To do: Print out the records that follow, exactly and completely.

Information given:
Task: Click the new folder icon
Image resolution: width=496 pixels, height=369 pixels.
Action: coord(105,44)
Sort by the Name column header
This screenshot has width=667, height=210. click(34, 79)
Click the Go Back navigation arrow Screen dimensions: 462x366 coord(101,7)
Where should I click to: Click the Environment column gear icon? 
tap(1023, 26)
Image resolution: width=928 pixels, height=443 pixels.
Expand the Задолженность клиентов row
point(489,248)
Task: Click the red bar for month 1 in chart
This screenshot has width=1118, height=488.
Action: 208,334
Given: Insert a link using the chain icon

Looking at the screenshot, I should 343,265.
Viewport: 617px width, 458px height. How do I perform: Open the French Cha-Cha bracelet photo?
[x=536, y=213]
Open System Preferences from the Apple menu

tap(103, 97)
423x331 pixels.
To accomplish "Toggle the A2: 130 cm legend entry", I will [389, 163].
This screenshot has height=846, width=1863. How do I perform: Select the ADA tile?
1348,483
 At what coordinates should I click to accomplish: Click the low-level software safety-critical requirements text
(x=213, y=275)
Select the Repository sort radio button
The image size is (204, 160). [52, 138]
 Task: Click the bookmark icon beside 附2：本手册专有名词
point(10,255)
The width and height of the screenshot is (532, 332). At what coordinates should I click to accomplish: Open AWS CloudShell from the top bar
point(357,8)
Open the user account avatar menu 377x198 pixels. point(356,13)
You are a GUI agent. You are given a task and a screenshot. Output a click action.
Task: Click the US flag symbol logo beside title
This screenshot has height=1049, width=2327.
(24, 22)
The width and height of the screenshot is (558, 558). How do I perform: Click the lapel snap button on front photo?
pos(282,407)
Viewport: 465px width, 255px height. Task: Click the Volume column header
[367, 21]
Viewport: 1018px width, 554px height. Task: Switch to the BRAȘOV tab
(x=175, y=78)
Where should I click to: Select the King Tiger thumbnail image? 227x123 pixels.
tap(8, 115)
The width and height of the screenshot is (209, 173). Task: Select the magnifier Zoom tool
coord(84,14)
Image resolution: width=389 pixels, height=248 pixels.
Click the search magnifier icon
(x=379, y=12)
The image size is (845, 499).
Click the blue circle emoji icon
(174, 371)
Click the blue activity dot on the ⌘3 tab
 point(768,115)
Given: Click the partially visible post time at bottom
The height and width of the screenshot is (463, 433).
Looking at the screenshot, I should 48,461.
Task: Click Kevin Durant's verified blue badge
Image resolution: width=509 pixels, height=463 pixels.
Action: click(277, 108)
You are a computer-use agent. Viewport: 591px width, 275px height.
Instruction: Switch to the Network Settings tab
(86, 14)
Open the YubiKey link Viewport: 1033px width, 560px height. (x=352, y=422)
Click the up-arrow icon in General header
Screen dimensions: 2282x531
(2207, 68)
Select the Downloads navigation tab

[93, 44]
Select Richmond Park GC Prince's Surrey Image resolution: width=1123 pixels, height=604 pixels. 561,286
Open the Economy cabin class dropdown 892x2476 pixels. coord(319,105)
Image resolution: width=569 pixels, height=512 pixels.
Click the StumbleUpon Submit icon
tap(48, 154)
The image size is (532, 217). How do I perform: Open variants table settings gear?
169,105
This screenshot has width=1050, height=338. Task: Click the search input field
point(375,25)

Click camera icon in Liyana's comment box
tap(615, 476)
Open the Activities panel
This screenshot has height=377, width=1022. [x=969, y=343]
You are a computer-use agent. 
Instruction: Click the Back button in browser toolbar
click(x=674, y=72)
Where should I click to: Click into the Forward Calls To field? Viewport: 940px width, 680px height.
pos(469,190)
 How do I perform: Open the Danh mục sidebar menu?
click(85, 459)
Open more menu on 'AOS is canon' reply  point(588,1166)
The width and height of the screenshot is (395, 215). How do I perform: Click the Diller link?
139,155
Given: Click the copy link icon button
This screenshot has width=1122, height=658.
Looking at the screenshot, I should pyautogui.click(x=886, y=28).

Answer below:
Task: Click the new folder icon
Image resolution: width=496 pixels, height=369 pixels.
Action: coord(105,44)
Sort by the Name column header
This screenshot has width=667, height=210. click(34, 79)
Click the Go Back navigation arrow Screen dimensions: 462x366 coord(101,7)
Where should I click to: Click the Environment column gear icon? 
tap(1023, 26)
Image resolution: width=928 pixels, height=443 pixels.
Expand the Задолженность клиентов row
point(489,248)
Task: Click the red bar for month 1 in chart
This screenshot has width=1118, height=488.
Action: 208,334
Given: Insert a link using the chain icon

Looking at the screenshot, I should 343,265.
Viewport: 617px width, 458px height. How do I perform: Open the French Cha-Cha bracelet photo?
[x=536, y=213]
Open System Preferences from the Apple menu

tap(103, 97)
423x331 pixels.
To accomplish "Toggle the A2: 130 cm legend entry", I will [389, 163].
This screenshot has height=846, width=1863. How do I perform: Select the ADA tile?
1348,483
 At what coordinates should I click to accomplish: Click the low-level software safety-critical requirements text
(x=213, y=275)
Select the Repository sort radio button
The image size is (204, 160). [52, 138]
 Task: Click the bookmark icon beside 附2：本手册专有名词
point(10,255)
The width and height of the screenshot is (532, 332). At what coordinates should I click to accomplish: Open AWS CloudShell from the top bar
point(357,8)
Open the user account avatar menu 377x198 pixels. point(356,13)
You are a GUI agent. You are given a task and a screenshot. Output a click action.
Task: Click the US flag symbol logo beside title
This screenshot has height=1049, width=2327.
(24, 22)
The width and height of the screenshot is (558, 558). How do I perform: Click the lapel snap button on front photo?
pos(282,407)
Viewport: 465px width, 255px height. Task: Click the Volume column header
[367, 21]
Viewport: 1018px width, 554px height. Task: Switch to the BRAȘOV tab
(x=175, y=78)
Where should I click to: Select the King Tiger thumbnail image? 227x123 pixels.
tap(8, 115)
The width and height of the screenshot is (209, 173). Task: Select the magnifier Zoom tool
coord(84,14)
Image resolution: width=389 pixels, height=248 pixels.
Click the search magnifier icon
(x=379, y=12)
The image size is (845, 499).
Click the blue circle emoji icon
(174, 371)
Click the blue activity dot on the ⌘3 tab
 point(768,115)
Given: Click the partially visible post time at bottom
The height and width of the screenshot is (463, 433).
Looking at the screenshot, I should 48,461.
Task: Click Kevin Durant's verified blue badge
Image resolution: width=509 pixels, height=463 pixels.
Action: click(277, 108)
You are a computer-use agent. Viewport: 591px width, 275px height.
Instruction: Switch to the Network Settings tab
(86, 14)
Open the YubiKey link Viewport: 1033px width, 560px height. (x=352, y=422)
Click the up-arrow icon in General header
Screen dimensions: 2282x531
(2207, 68)
Select the Downloads navigation tab

[93, 44]
Select Richmond Park GC Prince's Surrey Image resolution: width=1123 pixels, height=604 pixels. 561,286
Open the Economy cabin class dropdown 892x2476 pixels. coord(319,105)
Image resolution: width=569 pixels, height=512 pixels.
Click the StumbleUpon Submit icon
tap(48, 154)
The image size is (532, 217). How do I perform: Open variants table settings gear?
169,105
This screenshot has width=1050, height=338. Task: Click the search input field
point(375,25)

Click camera icon in Liyana's comment box
tap(615, 476)
Open the Activities panel
This screenshot has height=377, width=1022. [x=969, y=343]
You are a computer-use agent. 
Instruction: Click the Back button in browser toolbar
click(x=674, y=72)
Where should I click to: Click into the Forward Calls To field? Viewport: 940px width, 680px height.
pos(469,190)
 How do I perform: Open the Danh mục sidebar menu?
click(85, 459)
Open more menu on 'AOS is canon' reply  point(588,1166)
The width and height of the screenshot is (395, 215). How do I perform: Click the Diller link?
139,155
Given: Click the copy link icon button
This screenshot has width=1122, height=658.
Looking at the screenshot, I should pyautogui.click(x=886, y=28).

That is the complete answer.